It is estimated that 5-20% of the population live with Irritable Bowel Syndrome (IBS), it is more prevalent in women and in those aged 20-39 years (NICE, 2025) That said increasing in clinic I am seeing men and women who are experiencing issues for the first time from their 50’s through to their late 70’s.
IBS can cause pain, bloating, diarrhoea (IBS-D), constipation (IBS-C) and sometimes you can experience both constipation and diarrhoea which is known as mixed (IBS-M). IBS is no longer diagnosed only by ruling everything else out; the Rome Foundation Criteria IV now guide diagnosis, meaning fewer invasive tests are usually required.
It is very natural to draw the conclusion that diet alone is the only factor that impacts IBS, however a number of lifestyle factors such as stress, activity and sleep also play an important role. In trying to work out what’s causing symptoms, many people begin restricting foods, which can increase food fear and make the gut more sensitive over time.
This guide will help you understand the different ways IBS can be managed, and point you to the most useful next step for your symptoms.
What IBS is (and what it isn’t)
IBS was re-classified in May 2016 as ‘functional disorder of the gut-brain axis’, although it is still commonly referred to as IBS.
Although there is no inflammation or structural damage in IBS, symptoms are very real, as people with IBS experience heightened sensitivity to normal movement of food and gas through the bowel.
Why IBS advice often feels confusing
Often clients that come to be looking for help feel unheard by the doctors, that they just get offered one medicine after another or told to go and google a ‘low FODMAP diet’. It is no wonder that they turn to google, often searching frantically late in to the night to try and find some sort of relief.
There is a huge amount of conflicting dietary advice online, alongside countless supplements marketed for IBS, bloating, constipation and diarrhoea. Add in well-meaning friends and family, all with their own opinions about food and it’s easy to feel overwhelmed.
It is important to remember that everyone’s situation is different and what works for one may not work for another.
The main ways IBS symptoms can be managed
Management of IBS usually focuses on 2 key areas – diet and lifestyle.
How food and diet can affect IBS
- Food can trigger symptoms, but rarely just one food that is the problem. FODMAPs are a group of carbohydrates that can worsen IBS symptoms for some people.
- Is not just WHAT you eat but the timing, portion size and combinations all matter (that’s where is gets complicated!)
- Whilst the Low FODMAP is often advised to help manage IBS, it is not applicable for everyone, it should not be used as a first line treatment. Most importantly it is a tool, to determine what foods may trigger your problems it is NOT a forever diet.

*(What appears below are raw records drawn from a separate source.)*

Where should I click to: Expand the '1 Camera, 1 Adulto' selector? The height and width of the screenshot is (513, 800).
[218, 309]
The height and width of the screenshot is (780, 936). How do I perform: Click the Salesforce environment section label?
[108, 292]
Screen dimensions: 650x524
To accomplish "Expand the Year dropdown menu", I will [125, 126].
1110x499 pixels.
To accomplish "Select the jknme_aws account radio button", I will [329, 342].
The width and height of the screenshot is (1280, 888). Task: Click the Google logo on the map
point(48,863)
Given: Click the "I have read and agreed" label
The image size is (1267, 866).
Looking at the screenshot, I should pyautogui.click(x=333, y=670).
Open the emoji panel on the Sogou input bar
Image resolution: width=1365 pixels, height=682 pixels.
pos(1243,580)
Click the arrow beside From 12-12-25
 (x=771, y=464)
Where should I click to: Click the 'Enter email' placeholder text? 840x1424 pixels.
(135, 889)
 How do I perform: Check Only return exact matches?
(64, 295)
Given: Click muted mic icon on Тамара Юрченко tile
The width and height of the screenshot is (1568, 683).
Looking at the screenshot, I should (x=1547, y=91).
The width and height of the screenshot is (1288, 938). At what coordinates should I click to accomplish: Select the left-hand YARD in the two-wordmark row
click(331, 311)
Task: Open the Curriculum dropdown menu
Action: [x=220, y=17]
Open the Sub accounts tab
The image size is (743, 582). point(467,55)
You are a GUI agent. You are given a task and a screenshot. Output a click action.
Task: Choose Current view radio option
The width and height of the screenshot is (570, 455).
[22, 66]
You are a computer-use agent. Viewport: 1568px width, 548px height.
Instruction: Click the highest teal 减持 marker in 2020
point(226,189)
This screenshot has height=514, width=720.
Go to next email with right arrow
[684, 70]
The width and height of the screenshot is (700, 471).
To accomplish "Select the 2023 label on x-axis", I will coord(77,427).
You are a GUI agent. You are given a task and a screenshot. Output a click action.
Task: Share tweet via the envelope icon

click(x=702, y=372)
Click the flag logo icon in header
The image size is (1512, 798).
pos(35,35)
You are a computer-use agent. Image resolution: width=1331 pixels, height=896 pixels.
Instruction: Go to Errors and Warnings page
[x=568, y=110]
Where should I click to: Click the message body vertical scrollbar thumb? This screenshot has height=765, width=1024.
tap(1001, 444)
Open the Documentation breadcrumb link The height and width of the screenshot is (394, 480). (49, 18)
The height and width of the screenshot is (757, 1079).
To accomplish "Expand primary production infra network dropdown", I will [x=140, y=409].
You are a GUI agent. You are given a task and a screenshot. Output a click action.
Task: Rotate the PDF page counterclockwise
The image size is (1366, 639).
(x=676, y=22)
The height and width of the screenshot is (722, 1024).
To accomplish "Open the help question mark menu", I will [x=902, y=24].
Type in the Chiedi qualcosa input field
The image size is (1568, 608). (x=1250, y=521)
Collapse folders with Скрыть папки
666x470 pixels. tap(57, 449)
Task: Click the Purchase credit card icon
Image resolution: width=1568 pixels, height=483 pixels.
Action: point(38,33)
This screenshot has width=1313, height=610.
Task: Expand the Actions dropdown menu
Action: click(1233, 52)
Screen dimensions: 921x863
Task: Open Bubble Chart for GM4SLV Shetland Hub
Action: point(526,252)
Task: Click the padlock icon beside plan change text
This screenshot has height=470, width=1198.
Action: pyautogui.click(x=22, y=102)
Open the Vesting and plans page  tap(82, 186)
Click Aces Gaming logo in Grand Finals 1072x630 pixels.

If you are interested in finding out more about the role of diet in IBS then why not check out The Best Diet for IBS: What Works and What to Avoid
Lifestyle factors that influence IBS
Lifestyle, mainly stress, nervous system regulation, sleep and activity all have a role to play in manging IBS. Stress does not directly ‘cause’ IBS, however being under stress, especially continuing stress everyday can strongly influences symptoms. This is due to the gut-brain axis, the bi-directional communication between the brain and the gut via the Vagus nerve with chemical messages, nerve impulses travelling backwards and forwards constantly.
Without considering lifestyle dietary management will not be as effective.
If you would like to find out more about lifestyle then head to my blog article, How to Relieve IBS Symptoms Fast Without Restrictive Diets
What to do first if you have IBS
Whether you have been recently diagnosed with IBS or have had it for some time then you are here to looking for what to do next. Firstly, if your symptoms have changed or getting worse, if you are losing weight or notice any blood in your poo then the first place you need to go is to see your GP.
If you have never considered the role of lifestyle in your gut issues then I would recommend that you start with the lifestyle article first. Often the simple changes discussed here can make a difference without having to cut out any foods in your diet.
If you are struggling with food and have food fear then head to the dietary management article.
When diet alone isn’t enough for IBS
Often, people reach me after years of restricting foods, trying countless supplements, and beginning to avoid social situations.
Making you diet smaller and smaller can actually make your gut more sensitive and the problem worse.
When guesswork and restriction aren’t helping, personalised support can make a real difference.